España es un país donde se consiente la mediocridad. Somos, en general, mediocres. Hemos de reconocerlo. No aspiramos a la máxima calidad y a la perfección cuando hacemos cualquier cosa.
Cuando solemos compararnos con Alemania debemos tener eso en cuenta: allí se denosta la mediocridad, cuando aquí la tenemos por todas partes, y ni siquiera nos damos cuenta.
La mediocridad nos explica muchas cosas; entre ellas la enorme precariedad laboral que padecemos. Quizás la mayor lacra de nuestra sociedad, y que es la causa de otras lacras sociales: los bajos salarios, la baja natalidad, la alta tasa de desempleo (sobre todo juvenil), las enormes desigualdades sociales...
Esa mediocridad se enraiza en nuestra educación y en nuestra cultura. Y crea un círculo vicioso del que no conseguimos salir.

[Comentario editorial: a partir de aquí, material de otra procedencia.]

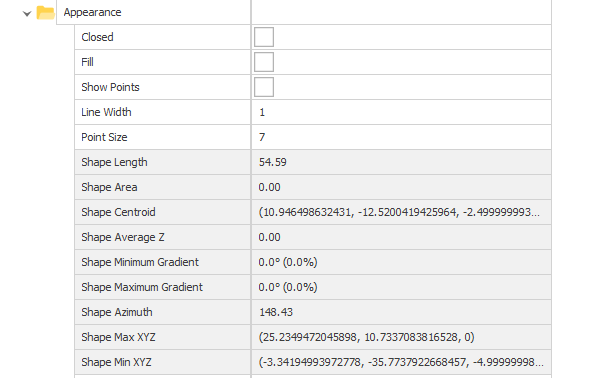
Task: Enable the Closed checkbox
Action: coord(264,37)
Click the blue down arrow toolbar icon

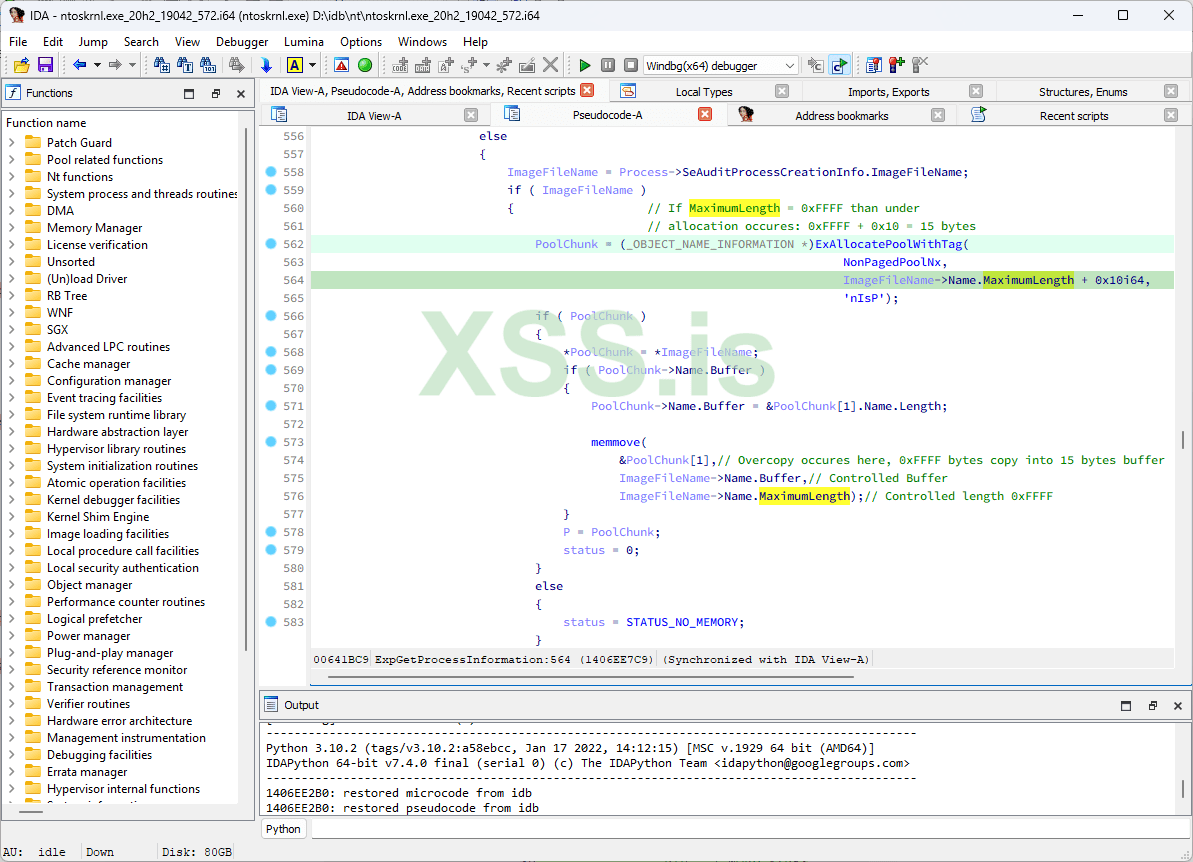tap(266, 65)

Un ejemplo personal: El médico me ha recetado 12 sesiones de fisioterapia para solventar mis problemas de lumbalgia. He ido a un gabinete de fisioterapia de mi pueblo y lo que me están dando son sesiones semanales cortísimas y sin apenas resultados. Ni siquiera me preguntan qué opino, cómo estoy. Se trata de cubrir el expediente. Si fueran como deben ser, bastaría con la mitad de sesiones o menos.
Mi mutua, mi médica, como saben que la fisioterapia es mediocre, recetan el doble de sesiones de las necesarias, pero eso sí, pagan muy mal cada sesión y en consecuencia el centro paga mal a los profesionales y los pacientes recibimos un tratamiento mediocre. Mediocridad por todos lados.
Eso sí, el centro está a rebosar de gente. Sustituimos la calidad por la cantidad. Así la mediocridad se difumina mejor.
Lo dicho, somos un país mediocre atrapado en su mediocridad. En las antípodas de nuestros admirados alemanes o japoneses. No hay nadie que sea capaz de cambiar parar esa rueda.